Blackstone’s End Game for Crown Resorts Could Be Liquidation

Home » Blackstone’s End Game for Crown Resorts Could Be Liquidation

Posted on: February 17, 2022, 09:44h. 

Last updated on: February 17, 2022, 09:56h.

Crown Resorts’ board of directors has accepted the $6.3-billion purchase bid from Blackstone Group. Now, rumors are spreading that the investment firm may choose to liquidate all of the Australian casino operator’s assets.

Stephen Schwarzman
Blackstone Group CEO Stephen Schwarzman participates in a panel discussion last March. The executive and the rest of his team are analyzing what to do if regulators approve the company’s purchase of Crown Resorts. (Image: Seeking Alpha)

Blackstone Group has increased its interest in the global gaming space over the past couple of years.
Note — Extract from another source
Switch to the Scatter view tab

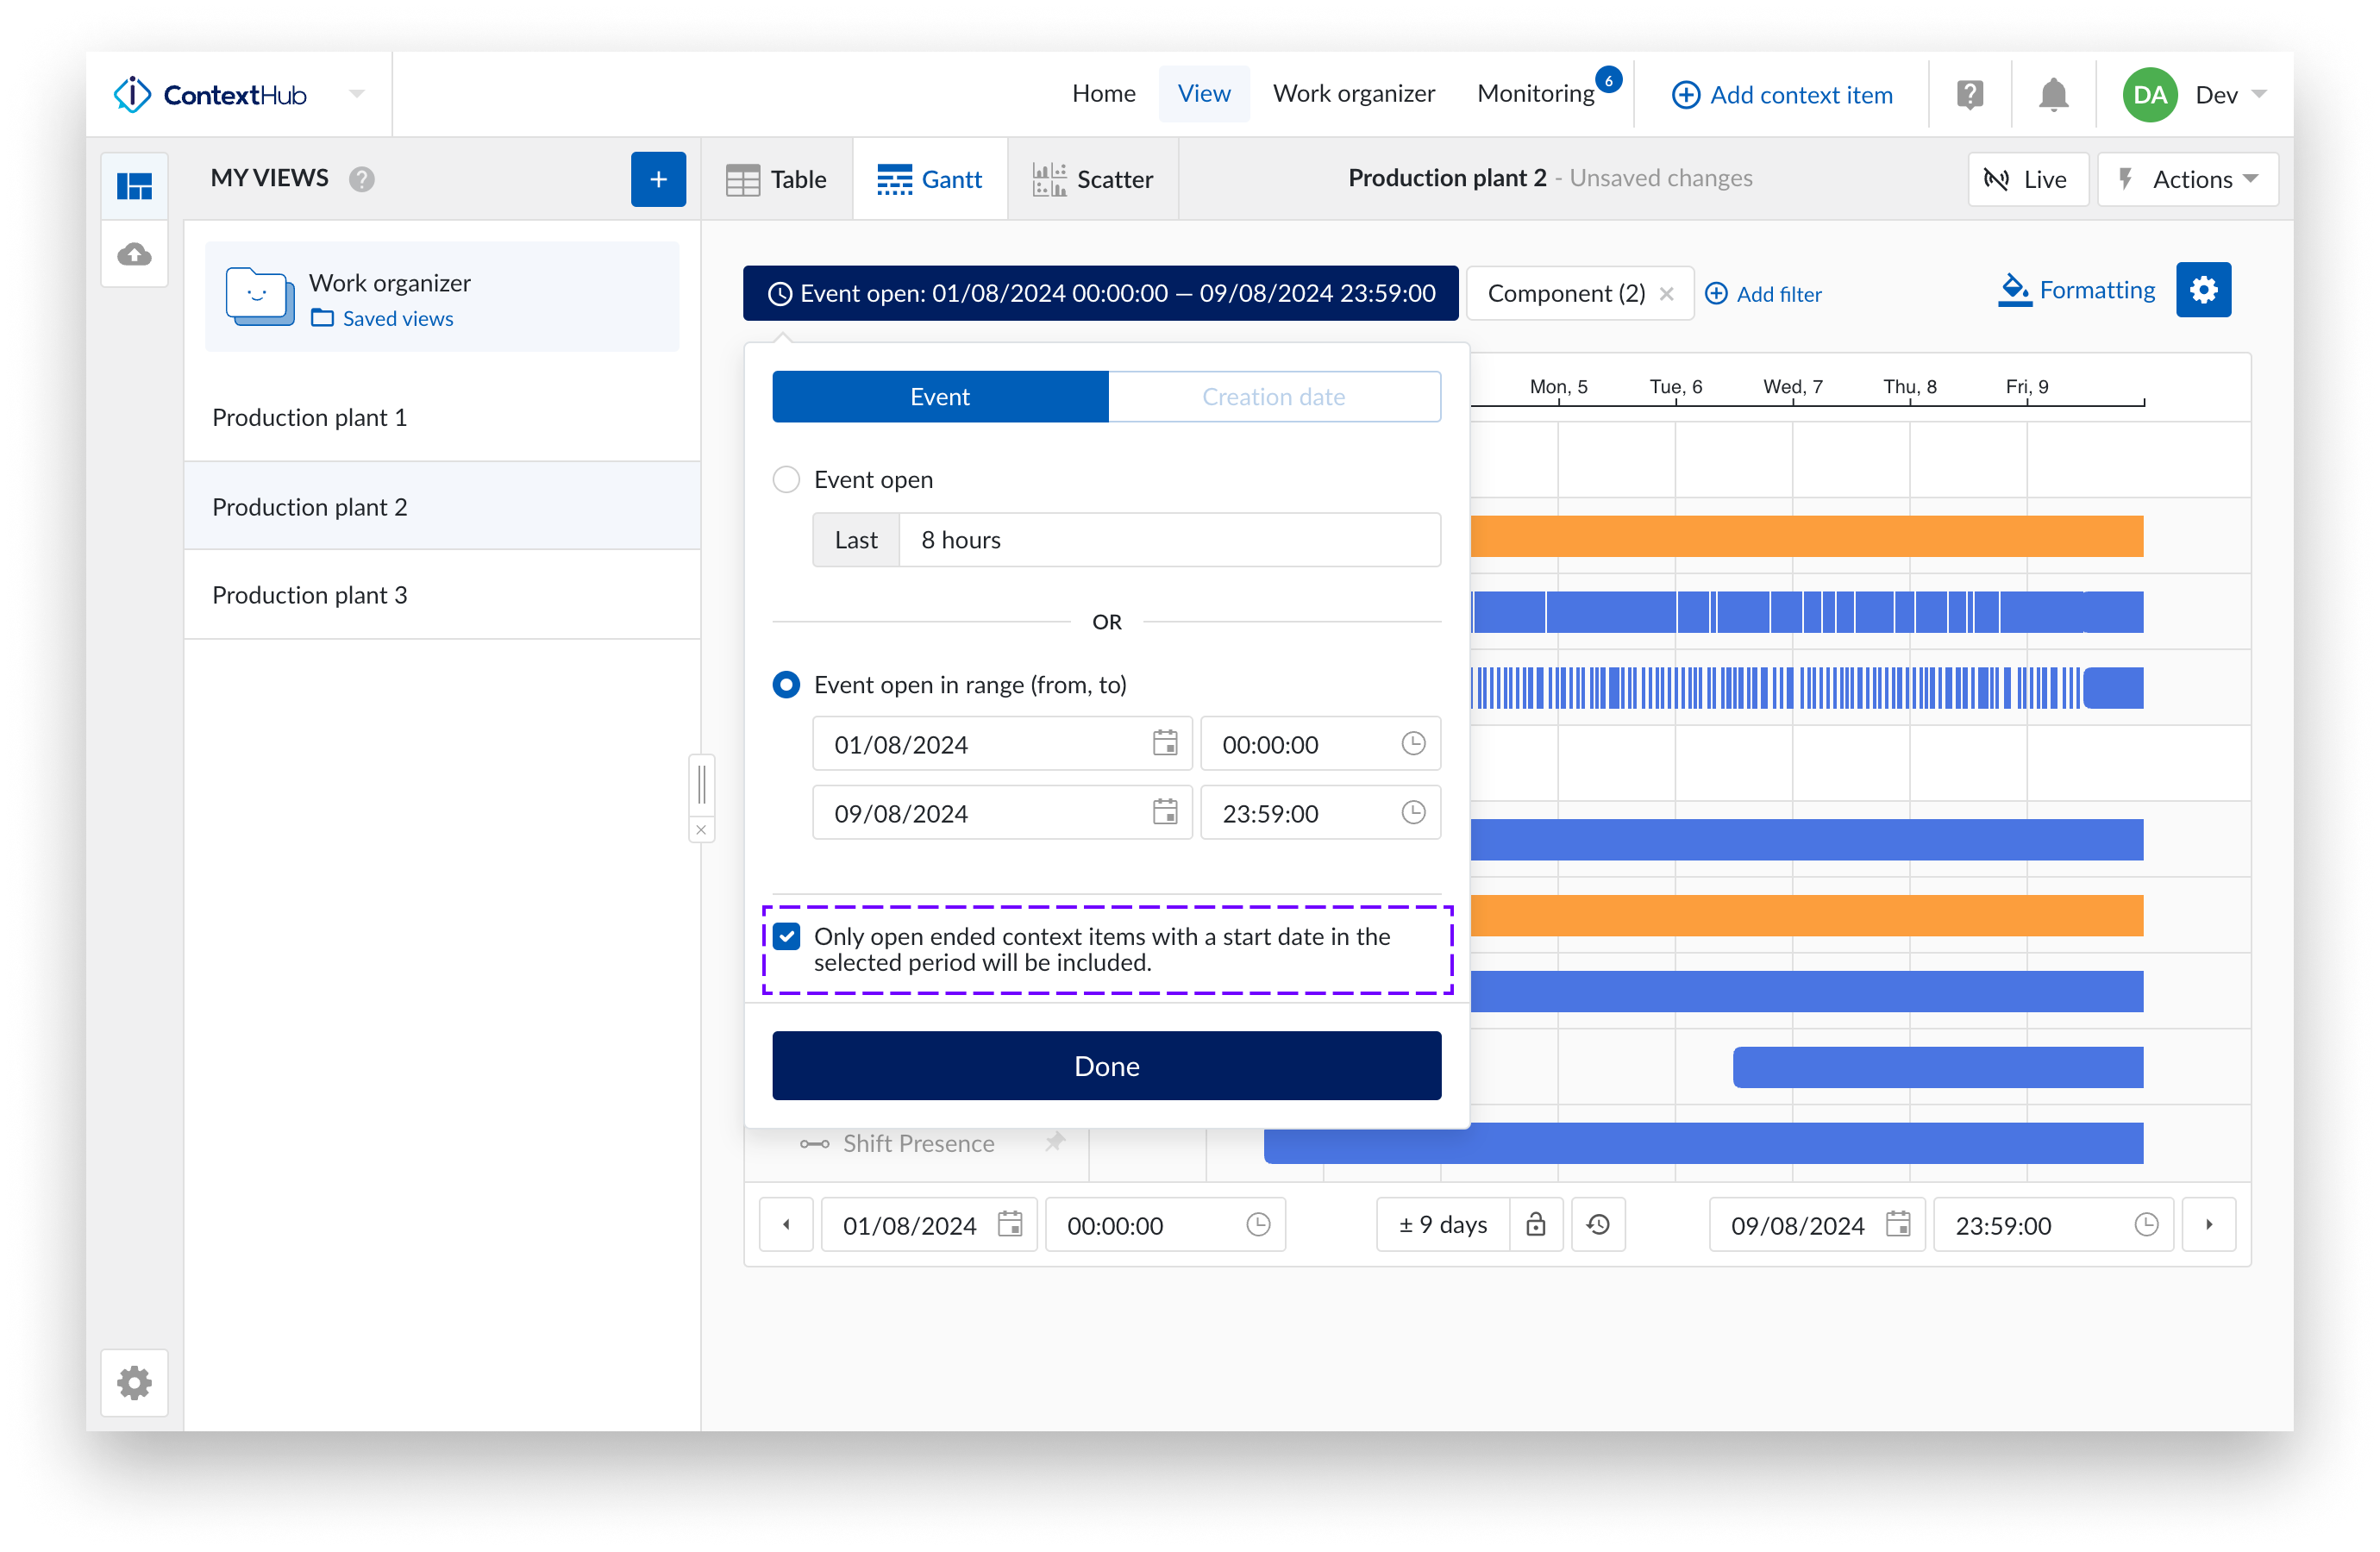click(x=1093, y=179)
It has set its sights on some minor targets, as well as some larger ones. The company’s attempts to expand its portfolio haven’t always been successful. However, Blackstone scored a coup when Crown’s board agreed, in theory, to its multibillion-dollar bid.

Crown Teeters Down Under

Crown’s operations are in a state of shambles. The company already had its license suspended in New South Wales. It is on probation in Victoria, and is still waiting for the results of an investigation in Western Australia.

These issues provide a great deal of uncertainty regarding the casino operator’s future. However, Blackstone sees it as a potential gold mine.

At least one industry analyst believes that the investment firm isn’t looking at Crown as a means to make money directly from gambling. Instead, it could be an opportunity to buy the company and then sell its assets, resulting in an even larger windfall.

The Sydney Morning Herald quotes iGamiX Managing Partner Ben Lee as stating that Blackstone has no desire to run a casino. On the contrary, the analyst points out that Blackstone would more likely bring in a team of experts to dissect the operations, reduce costs, and then sell Crown’s assets.

[Blackstone] will slash and burn, they will cut costs and make it very lean, fix it up, and then sell it off,” said iGamiX Managing Partner Ben Lee.

This doesn’t necessarily mean that Blackstone expects Crown to disappear from the Australian landscape. The company’s senior managing director for Australia, Chris Tynan, pointed out earlier this week that the operator is a significant part of the Australian economy and deserves to maintain its position after a thorough house cleaning.

Blackstone to Follow Existing Business Model

Lee bases his analysis on Blackstone’s history. The company purchased the Cosmopolitan on the Vegas Strip in 2014 and gave it a facelift. Following a total investment of around $2.3 billion between the purchase and the upgrades, Blackstone sold the property for $5.65 billion last year. MGM Resorts International bought the casino and hotel operations, while the real estate assets went to a real estate investment trust.

Blackstone did the same with Hilton Worldwide. It owned a significant stake in the global hotel chain before selling it a few years ago. The sale proved advantageous, as it earned a profit of $14 billion when it sold its holdings.

Blackstone is no stranger to the gaming industry. It understands that it might have to sit on its assets for a while before turning a profit. However, adding Crown to its portfolio will give it considerable strength.

Before that can happen, though, regulators in Australia will have to sign off on the purchase. That isn’t likely to happen quickly, especially with Western Australia still to release the results of its Crown investigation.